### Vorliegender Textauszug
|---|

Letztendlich wird das Schicksal des «American Jobs Plan» und des «American Families Plan» von den politischen Verhandlungen und Kompromissen abhängen, die in den kommenden Monaten im Kongress geführt werden.

Export und Investitionen

Ein weiterer legislativer Meilenstein mit Einfluss auf Export und Investitionen, der Infrastructure Investment and Jobs Act (IIJA), wurde am 15. November 2021 unterzeichnet und sieht neue Ausgaben in Höhe von rund 550 Milliarden US-Dollar (zirka 1 700 US-Dollar pro Person in den USA) vor. Dabei handelt es sich um die höchsten staatlichen Mittel für die Infrastruktur seit über einem Jahrzehnt. Zusammen mit den bereits vorhandenen Mitteln wird der IIJA in den nächsten zehn Jahren 1,2 Billionen US-Dollar für Projekte wie Strassen, Brücken, öffentlicher Nahverkehr, Breitband und saubere Energie bereitstellen.

Die Mittel aus dem IIJA werden je nach Programm oder Projekt von verschiedenen Bundesbehörden verwaltet. Da Strassen und Brücken den grössten Teil der Mittel ausmachen, hat das Verkehrsministerium (DOT) die grösste Aufsicht über die IIJA-Mittel, aber auch andere Behörden sind für verschiedene Infrastrukturprojekte zuständig:

  • Breitbandinfrastrukturprojekte werden von der Federal Communications Commission gefördert.
  • Die Wasserinfrastruktur, einschliesslich der Modernisierung von Trinkwasser- und Abwassersystemen, wird von der Environmental Protection Agency verwaltet.
  • Energiebezogene Projekte, darunter Ladestationen für Elektrofahrzeuge und die Modernisierung des nationalen Stromnetzes, werden vom Energieministerium geleitet.
  • Die Entwicklung regionaler Innovationsstrategien zur Förderung des Wirtschaftswachstums durch Innovation und Unternehmertum wird vom Handelsministerium beaufsichtigt.

Schweizer CEOs, Wirtschaftsführer und Unternehmen begrüssen den Plan von Präsident Biden und sehen ihn als eine langfristige Investitionsmöglichkeit. Im Artikel Swiss Direct Investment Supports U.S. Economy von The Business Report signalisiert Jan Jenisch, CEO von Holcim, dass die USA eine Priorität für die Eröffnung neuer Fabriken und neuer Produktlinien sind. Oerlikon ist ein weiteres Unternehmen, das die USA als einen wichtigen Markt ansieht.

Oerlikon weist eine Reihe von Investitionen in den USA auf; von einer 55 Millionen US-Dollar teuren Produktionsanlage in North Carolina bis hin zu einer 50 Millionen US-Dollar teuren Fertigungsanlage in Michigan. Oerlikon hat bereits 32 Niederlassungen und 1200 Mitarbeitende in den USA und hofft auf bi- und multilaterales Engagement, unter anderem bei den Themen Datenschutz und Steuern.

|---|

### Erfasste Daten
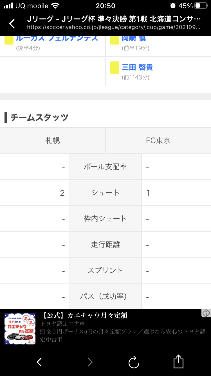211x376 pixels.
Task: Tap the ボール支配率 stat label
Action: 106,167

|---|

Beantworte bitte anhand des Textauszugs folgende Fragen:
1. An welchem Datum wurde der Infrastructure Investment and Jobs Act unterzeichnet?
2. Welche Behörde verwaltet die Wasserinfrastruktur?
3. Wie viele Mitarbeitende hat Oerlikon in den USA?

1. Am 15. November 2021.
2. Die Environmental Protection Agency.
3. 1200.